Problem requirements:
From the data below, set down exactly the lines between the one holding "Task: Switch to" and the one holding "Click the word", inclusive, and no others.

Data for the task:
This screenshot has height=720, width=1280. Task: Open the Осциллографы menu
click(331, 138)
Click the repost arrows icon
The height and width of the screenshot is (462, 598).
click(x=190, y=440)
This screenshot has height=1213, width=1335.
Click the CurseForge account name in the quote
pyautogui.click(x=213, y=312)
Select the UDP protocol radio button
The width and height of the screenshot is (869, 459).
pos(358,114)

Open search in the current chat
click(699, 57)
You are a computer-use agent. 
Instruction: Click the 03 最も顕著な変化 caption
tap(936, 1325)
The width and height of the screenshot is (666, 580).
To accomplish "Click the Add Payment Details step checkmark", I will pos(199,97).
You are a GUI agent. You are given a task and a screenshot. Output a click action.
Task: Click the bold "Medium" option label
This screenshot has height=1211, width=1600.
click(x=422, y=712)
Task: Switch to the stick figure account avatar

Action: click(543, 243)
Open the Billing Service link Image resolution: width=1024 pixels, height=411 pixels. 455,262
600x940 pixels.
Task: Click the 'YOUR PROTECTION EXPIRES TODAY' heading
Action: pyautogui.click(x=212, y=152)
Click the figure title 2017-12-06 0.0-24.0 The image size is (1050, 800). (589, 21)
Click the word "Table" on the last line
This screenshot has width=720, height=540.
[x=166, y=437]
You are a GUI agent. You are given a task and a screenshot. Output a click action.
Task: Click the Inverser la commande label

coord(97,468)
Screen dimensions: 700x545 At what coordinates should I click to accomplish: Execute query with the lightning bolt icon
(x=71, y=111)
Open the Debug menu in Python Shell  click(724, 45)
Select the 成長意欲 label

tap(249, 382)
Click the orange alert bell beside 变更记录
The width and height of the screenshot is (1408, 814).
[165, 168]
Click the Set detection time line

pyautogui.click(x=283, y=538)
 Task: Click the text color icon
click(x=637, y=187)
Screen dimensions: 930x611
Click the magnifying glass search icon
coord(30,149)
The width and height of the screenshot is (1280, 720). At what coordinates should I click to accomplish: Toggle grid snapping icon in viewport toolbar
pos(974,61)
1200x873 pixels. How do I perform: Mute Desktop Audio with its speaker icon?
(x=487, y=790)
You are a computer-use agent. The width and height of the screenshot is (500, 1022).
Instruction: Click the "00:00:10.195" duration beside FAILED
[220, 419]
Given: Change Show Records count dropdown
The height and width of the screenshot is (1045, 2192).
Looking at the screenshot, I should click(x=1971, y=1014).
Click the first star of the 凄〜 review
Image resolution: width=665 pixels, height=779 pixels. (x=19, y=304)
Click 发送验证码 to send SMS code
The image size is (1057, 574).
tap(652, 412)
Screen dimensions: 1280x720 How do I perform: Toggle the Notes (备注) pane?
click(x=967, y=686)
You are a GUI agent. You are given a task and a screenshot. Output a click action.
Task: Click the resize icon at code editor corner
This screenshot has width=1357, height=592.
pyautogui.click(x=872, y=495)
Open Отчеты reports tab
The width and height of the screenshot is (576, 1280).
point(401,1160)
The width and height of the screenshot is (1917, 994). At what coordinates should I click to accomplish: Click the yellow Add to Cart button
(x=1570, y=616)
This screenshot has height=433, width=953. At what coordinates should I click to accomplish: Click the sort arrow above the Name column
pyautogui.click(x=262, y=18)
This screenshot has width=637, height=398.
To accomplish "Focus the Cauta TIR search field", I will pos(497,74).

Exercise solution:
Task: Switch to the stick figure account avatar

Action: click(543, 243)
Open the Billing Service link Image resolution: width=1024 pixels, height=411 pixels. 455,262
600x940 pixels.
Task: Click the 'YOUR PROTECTION EXPIRES TODAY' heading
Action: pyautogui.click(x=212, y=152)
Click the figure title 2017-12-06 0.0-24.0 The image size is (1050, 800). (589, 21)
Click the word "Table" on the last line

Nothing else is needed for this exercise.